As commerce secretary Gregory So Kam-leung congratulated movies Mad World and Weeds on Fire for doing well at the Hong Kong Film Awards, something was glaringly absent in his remarks.
Where was Trivisa - the night's biggest winner?
The minister may be forgiven for being so economical with his words, since Mad World and Weeds on Fire were supported by the government's Film Development Fund, whereas Trivisa, which won five awards - including for best film, best director and best actor - wasn't.
I hope it's as simple and had nothing to do with the mainland censorship that, for some mysterious reason, has sought to ban the top award winner. Have the mainland censors become excessively intolerant with its dislikes?
Nonetheless, So could have been more generous with his praise if a former official such as John Tsang Chun- wah could also be so free to comment on an SAR production that won so much acclaim.

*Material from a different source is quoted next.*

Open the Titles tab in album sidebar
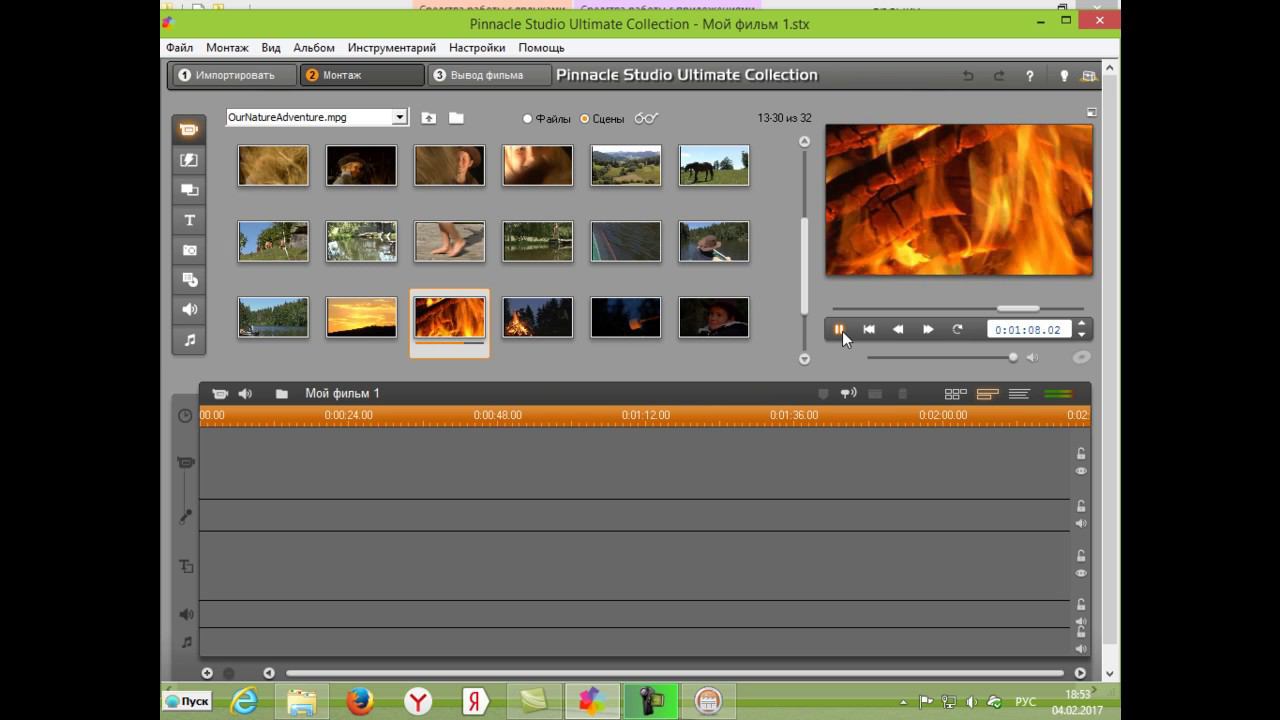Viewport: 1280px width, 720px height. 189,220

The treatment accorded to Trivisa was incomprehensible. It's public knowledge the mainland has always been ready to bar productions that it dislikes. But most victims were considered to be politically or ideologically incorrect.
Last year, the best film winner - Ten Years - was deleted from all mainland media after its portrayal of how life in Hong Kong would become in a decade's time irritated censors in the north.
Was Trivisa so politically incorrect or ideologically sensitive to warrant similar treatment?
The project had started a few years ago, and the script rewritten several times with the clear intention of marketing it in the mainland. Anything sensitive would have been removed in the early stages.
The movie is a fictionalized depiction of three notorious gangsters - "Teeth Dog" Yip Kai-foon, Kwai Ping- hung, and "Big Spender" Cheung Tsz- keung - who terrorized Hong Kong prior to 1997.
It's a common subject for a commercial production, so why the ban?
If there must be a reason, it may well be that one of the directors had also directed one of the episodes featured in Ten Years that angered Beijing. That's probable, but it would be a reason too stretched to justify the verdict, unless the intention was to issue a warning to the industry.
If this was the case, it's pitiful. The mainland should explain the decision.
If it wasn't about the director, then could it be due to scenes involving corrupt cadres shown in the film? That would be hard to comprehend since corruption is rampant in the mainland, and thousands of corrupt "tigers" and "flies" alike have been prosecuted and jailed since President Xi Jinping took office.
On the contrary, it may be argued that Trivisa conforms to the official tone that bad guys are always doomed.
Perhaps So should take up the issue with his mainland counterparts to find out why the oddities. He should appreciate that it will bode badly for movie development, which requires creative freedom to thrive - in addition to support from the Film Development Fund.